I felt myself flush. Why hadn’t I thought of that? Gurdyman must have seen my embarrassment. He reached out and lightly touched my hand. ‘Do not be hard on yourself,’ he murmured. ‘You think creatively, which is the first essential in work such as this.’

His remark comforted me. I watched him as, already immersed once more in the mysterious body, he bent down over it.

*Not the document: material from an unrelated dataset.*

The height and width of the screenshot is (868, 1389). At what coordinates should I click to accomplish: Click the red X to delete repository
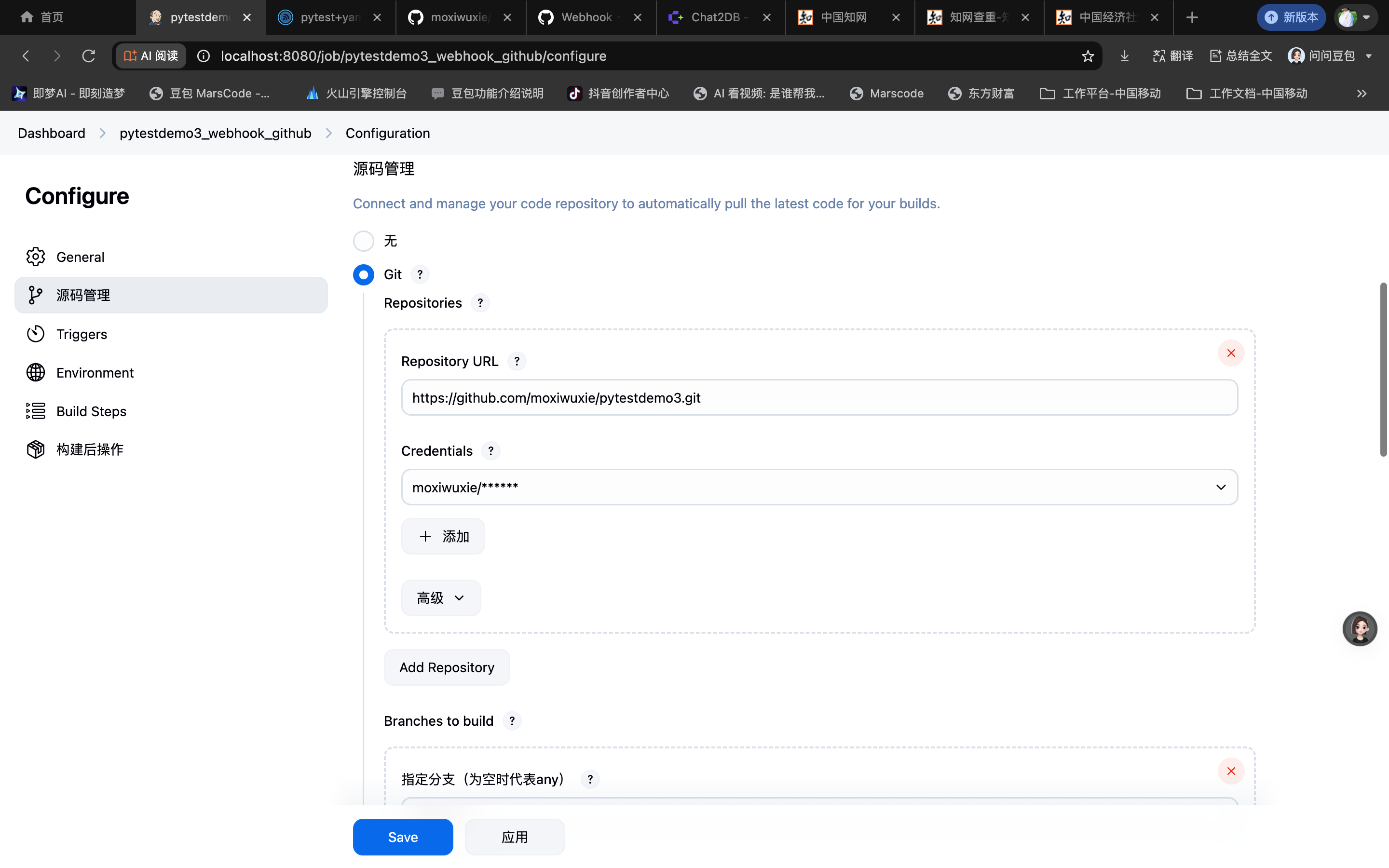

The silence extended for what felt like a very long time. I stood there beside Gurdyman, trying not to shuffle my feet; Edild complains if I fidget while she’s trying to concentrate. When at long last he came back to himself — I knew from his face and his demeanour that he had been far away — I knew I had succeeded, because he gave a sort of a start and said, ‘Lassair! I’d forgotten all about you, child.’

There was a new light in his eyes, and it seemed as if brightness was welling up out of him. Wherever he had been, whatever spirits he had been in communication with, his mind voyage had achieved the desired end. He grasped my hand and drew me back to the body.

He looked at the wound he had made in the belly, then glanced at the stomach, separate now from its shelter within the body. ‘We must put him together and sew him up,’ Gurdyman murmured. ‘Can you do that, Lassair?’

‘I-’ If you did not try new things you did not learn. Besides, I had stitched the living, and surely it must be far easier to stitch the dead. ‘Yes,’ I said decisively. ‘Er — if you will make sure I place the stomach correctly?’

‘I will indeed,’ he said with a smile. ‘Then we must see about getting him buried,’ he added, his face falling into sombre lines.